● Instructions to follow
Return unchanged the lines of the material that begin with the line containing "Given: Click the script" and end with the line containing "pos(1411,855)", including both of those lines.

(Collected data entries)

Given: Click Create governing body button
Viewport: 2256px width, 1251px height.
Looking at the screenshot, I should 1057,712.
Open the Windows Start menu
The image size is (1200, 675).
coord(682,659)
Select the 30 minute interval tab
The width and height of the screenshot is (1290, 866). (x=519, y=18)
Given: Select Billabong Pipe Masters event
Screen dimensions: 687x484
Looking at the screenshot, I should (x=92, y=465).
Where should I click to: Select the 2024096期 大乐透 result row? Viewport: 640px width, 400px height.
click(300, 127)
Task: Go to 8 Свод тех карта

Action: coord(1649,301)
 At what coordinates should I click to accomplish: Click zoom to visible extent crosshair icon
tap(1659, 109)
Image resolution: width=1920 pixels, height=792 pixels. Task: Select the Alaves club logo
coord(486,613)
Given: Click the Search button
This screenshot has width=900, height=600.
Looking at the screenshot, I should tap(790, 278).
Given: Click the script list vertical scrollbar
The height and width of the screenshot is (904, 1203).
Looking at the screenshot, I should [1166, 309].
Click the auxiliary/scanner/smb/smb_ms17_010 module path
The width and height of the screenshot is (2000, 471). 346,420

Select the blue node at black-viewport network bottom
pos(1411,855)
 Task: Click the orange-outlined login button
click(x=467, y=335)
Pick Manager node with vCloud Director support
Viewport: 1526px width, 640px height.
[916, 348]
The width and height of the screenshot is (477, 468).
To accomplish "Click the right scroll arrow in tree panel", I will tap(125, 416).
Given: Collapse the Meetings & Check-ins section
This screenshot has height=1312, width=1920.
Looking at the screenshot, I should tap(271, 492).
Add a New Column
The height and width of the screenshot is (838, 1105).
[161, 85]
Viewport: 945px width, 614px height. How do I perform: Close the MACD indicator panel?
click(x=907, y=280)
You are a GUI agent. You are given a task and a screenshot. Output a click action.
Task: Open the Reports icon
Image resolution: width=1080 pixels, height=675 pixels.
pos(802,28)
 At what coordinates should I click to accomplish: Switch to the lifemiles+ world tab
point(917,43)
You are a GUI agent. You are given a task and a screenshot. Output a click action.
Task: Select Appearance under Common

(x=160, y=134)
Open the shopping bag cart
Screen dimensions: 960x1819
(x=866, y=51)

● Right answer
Given: Click the script list vertical scrollbar
The height and width of the screenshot is (904, 1203).
Looking at the screenshot, I should [1166, 309].
Click the auxiliary/scanner/smb/smb_ms17_010 module path
The width and height of the screenshot is (2000, 471). 346,420

Select the blue node at black-viewport network bottom
pos(1411,855)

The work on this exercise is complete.